▸ What needs to be done:
Would you filter these records and copy every line that has the word "will"?

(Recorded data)
>>>>>
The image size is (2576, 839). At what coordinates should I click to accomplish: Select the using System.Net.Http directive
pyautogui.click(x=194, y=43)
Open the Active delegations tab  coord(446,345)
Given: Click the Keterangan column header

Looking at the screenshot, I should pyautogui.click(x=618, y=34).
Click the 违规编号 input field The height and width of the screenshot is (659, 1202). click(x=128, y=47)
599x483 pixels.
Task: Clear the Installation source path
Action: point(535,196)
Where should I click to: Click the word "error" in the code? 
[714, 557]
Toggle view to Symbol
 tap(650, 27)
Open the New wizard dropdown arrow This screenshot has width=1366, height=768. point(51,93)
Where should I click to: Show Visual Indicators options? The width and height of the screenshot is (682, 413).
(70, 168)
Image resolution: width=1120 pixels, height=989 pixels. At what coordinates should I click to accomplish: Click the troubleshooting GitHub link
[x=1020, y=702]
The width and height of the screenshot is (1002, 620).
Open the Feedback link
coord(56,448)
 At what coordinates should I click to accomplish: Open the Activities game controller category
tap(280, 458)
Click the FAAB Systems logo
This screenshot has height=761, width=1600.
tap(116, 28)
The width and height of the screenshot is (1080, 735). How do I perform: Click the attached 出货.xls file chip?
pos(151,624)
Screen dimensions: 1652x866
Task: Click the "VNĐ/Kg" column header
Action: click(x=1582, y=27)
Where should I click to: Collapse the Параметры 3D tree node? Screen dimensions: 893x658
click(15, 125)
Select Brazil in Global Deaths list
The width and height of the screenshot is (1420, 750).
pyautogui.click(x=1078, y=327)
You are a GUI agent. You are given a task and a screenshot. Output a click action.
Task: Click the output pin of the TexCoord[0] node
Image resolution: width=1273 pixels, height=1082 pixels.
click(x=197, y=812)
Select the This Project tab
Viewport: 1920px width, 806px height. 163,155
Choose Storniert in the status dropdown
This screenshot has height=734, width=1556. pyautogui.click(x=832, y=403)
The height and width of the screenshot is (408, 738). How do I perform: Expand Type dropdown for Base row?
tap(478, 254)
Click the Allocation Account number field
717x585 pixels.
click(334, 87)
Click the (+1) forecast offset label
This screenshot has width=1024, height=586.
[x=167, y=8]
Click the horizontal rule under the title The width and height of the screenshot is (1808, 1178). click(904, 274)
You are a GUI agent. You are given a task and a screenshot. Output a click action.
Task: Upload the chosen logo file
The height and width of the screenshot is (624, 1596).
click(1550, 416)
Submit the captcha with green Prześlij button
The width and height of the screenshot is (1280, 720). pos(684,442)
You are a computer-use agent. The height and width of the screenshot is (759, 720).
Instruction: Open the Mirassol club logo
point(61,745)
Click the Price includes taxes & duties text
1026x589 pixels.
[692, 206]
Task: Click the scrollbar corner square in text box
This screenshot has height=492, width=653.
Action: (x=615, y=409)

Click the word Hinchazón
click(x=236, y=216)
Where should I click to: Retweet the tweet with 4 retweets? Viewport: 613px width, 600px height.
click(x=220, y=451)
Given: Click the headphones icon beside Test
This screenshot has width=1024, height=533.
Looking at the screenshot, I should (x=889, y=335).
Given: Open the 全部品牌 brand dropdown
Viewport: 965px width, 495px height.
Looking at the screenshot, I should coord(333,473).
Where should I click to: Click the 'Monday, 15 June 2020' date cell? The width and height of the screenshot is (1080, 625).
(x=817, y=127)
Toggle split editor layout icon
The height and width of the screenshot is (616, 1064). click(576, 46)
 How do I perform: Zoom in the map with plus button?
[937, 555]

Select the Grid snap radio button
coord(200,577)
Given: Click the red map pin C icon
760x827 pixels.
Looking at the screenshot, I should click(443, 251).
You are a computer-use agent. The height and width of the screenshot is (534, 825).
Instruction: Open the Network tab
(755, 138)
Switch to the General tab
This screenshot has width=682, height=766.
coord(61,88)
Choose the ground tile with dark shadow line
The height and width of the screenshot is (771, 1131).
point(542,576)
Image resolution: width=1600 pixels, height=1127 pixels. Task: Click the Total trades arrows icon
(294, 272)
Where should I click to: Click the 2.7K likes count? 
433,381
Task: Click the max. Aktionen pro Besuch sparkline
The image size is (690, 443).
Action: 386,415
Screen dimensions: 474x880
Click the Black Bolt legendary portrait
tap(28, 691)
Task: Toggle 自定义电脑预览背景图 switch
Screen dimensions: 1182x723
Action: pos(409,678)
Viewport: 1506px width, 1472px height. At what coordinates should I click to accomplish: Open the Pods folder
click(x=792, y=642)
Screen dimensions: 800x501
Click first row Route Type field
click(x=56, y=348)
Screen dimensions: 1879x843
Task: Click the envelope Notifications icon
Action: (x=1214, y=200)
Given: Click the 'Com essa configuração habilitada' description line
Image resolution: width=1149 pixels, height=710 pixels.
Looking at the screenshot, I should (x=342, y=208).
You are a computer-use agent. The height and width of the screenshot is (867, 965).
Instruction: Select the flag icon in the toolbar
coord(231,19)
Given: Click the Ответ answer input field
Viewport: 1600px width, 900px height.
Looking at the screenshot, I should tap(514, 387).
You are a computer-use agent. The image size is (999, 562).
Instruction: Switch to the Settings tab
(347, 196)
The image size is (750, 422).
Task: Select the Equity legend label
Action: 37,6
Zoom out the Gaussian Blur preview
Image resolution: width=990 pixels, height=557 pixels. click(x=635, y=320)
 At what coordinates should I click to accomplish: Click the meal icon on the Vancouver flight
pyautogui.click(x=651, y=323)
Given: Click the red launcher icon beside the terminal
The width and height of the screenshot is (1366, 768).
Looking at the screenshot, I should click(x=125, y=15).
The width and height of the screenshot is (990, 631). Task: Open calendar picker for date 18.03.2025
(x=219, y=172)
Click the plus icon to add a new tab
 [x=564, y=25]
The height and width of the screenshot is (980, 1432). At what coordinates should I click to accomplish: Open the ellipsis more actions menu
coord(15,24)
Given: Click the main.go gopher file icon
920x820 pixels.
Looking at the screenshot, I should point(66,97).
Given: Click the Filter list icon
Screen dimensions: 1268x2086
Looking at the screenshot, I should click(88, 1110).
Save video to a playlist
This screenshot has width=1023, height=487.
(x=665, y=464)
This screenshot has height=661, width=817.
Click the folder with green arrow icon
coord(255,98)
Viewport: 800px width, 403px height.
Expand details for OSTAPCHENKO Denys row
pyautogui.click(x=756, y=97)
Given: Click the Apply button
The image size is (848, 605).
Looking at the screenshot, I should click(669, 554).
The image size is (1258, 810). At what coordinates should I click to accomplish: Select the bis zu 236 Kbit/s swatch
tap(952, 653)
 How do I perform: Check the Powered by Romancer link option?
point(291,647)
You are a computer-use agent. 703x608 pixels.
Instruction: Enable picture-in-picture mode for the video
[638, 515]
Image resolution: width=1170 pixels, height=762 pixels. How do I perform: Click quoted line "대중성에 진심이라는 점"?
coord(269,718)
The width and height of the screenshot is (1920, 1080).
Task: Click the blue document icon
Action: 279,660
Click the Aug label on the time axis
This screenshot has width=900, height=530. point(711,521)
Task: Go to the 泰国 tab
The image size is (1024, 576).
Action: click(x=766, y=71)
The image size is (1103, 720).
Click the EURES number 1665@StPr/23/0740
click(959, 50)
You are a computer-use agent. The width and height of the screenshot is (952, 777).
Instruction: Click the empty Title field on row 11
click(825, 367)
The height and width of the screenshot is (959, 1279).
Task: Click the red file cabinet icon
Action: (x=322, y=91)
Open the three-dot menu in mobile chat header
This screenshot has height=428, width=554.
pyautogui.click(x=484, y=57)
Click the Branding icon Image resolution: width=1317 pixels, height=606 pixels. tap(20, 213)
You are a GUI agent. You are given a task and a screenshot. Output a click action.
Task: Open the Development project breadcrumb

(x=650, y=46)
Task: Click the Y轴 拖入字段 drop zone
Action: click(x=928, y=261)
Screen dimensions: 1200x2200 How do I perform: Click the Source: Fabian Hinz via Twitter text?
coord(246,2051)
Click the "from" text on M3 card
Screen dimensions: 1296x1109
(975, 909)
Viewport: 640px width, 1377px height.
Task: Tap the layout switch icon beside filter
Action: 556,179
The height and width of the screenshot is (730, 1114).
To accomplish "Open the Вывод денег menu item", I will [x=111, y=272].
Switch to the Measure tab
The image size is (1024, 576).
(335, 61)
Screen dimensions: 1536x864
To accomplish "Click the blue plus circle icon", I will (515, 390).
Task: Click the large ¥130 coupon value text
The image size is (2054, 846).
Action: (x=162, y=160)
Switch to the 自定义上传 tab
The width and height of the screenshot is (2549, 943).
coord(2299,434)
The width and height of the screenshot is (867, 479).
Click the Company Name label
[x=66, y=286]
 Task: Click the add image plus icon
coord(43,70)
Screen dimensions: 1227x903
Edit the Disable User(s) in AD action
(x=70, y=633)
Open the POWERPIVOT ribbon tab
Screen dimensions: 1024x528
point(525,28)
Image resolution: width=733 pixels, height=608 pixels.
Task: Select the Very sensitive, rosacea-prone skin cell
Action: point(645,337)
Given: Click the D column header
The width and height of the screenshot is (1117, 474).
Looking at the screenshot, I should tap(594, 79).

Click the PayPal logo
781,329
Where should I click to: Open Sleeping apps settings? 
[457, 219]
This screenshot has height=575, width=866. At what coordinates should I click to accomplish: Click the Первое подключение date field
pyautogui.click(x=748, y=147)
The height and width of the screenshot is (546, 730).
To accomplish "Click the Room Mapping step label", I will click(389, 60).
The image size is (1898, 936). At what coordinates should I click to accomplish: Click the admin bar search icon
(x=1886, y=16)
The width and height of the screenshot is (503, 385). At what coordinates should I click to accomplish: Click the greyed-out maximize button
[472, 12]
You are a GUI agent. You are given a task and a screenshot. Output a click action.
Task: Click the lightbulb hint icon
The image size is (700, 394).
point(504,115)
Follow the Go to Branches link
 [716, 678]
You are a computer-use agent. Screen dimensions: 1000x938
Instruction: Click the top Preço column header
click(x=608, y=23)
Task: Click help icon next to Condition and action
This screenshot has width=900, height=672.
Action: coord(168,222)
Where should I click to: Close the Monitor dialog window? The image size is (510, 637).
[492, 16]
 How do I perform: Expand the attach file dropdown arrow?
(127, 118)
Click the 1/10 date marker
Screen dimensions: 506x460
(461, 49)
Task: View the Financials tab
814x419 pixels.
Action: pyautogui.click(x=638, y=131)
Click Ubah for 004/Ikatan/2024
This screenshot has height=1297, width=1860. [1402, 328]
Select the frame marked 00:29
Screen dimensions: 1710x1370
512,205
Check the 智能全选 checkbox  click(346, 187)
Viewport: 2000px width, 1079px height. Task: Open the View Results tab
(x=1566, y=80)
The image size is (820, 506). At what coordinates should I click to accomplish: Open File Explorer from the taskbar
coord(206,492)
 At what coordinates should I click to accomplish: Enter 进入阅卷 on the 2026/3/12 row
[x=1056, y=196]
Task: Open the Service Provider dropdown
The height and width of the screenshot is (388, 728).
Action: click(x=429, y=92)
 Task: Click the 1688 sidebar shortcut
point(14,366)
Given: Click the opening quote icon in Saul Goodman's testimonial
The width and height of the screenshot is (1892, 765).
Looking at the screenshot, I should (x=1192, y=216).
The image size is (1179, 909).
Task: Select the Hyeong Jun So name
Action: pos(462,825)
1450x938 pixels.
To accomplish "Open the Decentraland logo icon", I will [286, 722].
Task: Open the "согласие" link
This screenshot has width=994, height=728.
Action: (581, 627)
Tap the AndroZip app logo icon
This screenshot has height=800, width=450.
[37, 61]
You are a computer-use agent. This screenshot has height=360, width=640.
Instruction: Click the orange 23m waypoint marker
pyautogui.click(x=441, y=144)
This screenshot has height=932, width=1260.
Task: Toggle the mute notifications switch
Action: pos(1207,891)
<<<<<
▸ Exercise response:
To accomplish "Open the Вывод денег menu item", I will [x=111, y=272].
To accomplish "Click the blue plus circle icon", I will (515, 390).
To accomplish "Click the Room Mapping step label", I will click(389, 60).
To accomplish "Open the Decentraland logo icon", I will [286, 722].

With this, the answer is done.